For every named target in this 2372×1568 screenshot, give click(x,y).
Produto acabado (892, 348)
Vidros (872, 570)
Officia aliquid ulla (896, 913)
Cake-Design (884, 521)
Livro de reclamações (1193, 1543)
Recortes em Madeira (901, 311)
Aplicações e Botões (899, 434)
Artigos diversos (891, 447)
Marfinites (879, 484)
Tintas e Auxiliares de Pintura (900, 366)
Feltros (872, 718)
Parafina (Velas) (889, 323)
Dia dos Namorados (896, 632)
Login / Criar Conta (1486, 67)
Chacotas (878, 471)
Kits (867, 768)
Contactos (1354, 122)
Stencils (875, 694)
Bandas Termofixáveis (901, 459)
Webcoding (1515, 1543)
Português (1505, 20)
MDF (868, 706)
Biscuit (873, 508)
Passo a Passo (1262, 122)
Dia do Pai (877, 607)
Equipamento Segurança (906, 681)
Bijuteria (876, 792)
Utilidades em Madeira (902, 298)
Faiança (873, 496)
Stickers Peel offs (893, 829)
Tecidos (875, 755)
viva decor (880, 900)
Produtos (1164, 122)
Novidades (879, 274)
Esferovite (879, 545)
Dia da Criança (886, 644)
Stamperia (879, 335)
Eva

* * * * * * *

### Work task:
Restate the line containing "Português (1505, 20)" and every remaining line of the records word for word. Add nothing.

### Task response:
Português (1505, 20)
MDF (868, 706)
Biscuit (873, 508)
Passo a Passo (1262, 122)
Dia do Pai (877, 607)
Equipamento Segurança (906, 681)
Bijuteria (876, 792)
Utilidades em Madeira (902, 298)
Faiança (873, 496)
Stickers Peel offs (893, 829)
Tecidos (875, 755)
viva decor (880, 900)
Produtos (1164, 122)
Novidades (879, 274)
Esferovite (879, 545)
Dia da Criança (886, 644)
Stamperia (879, 335)
Eva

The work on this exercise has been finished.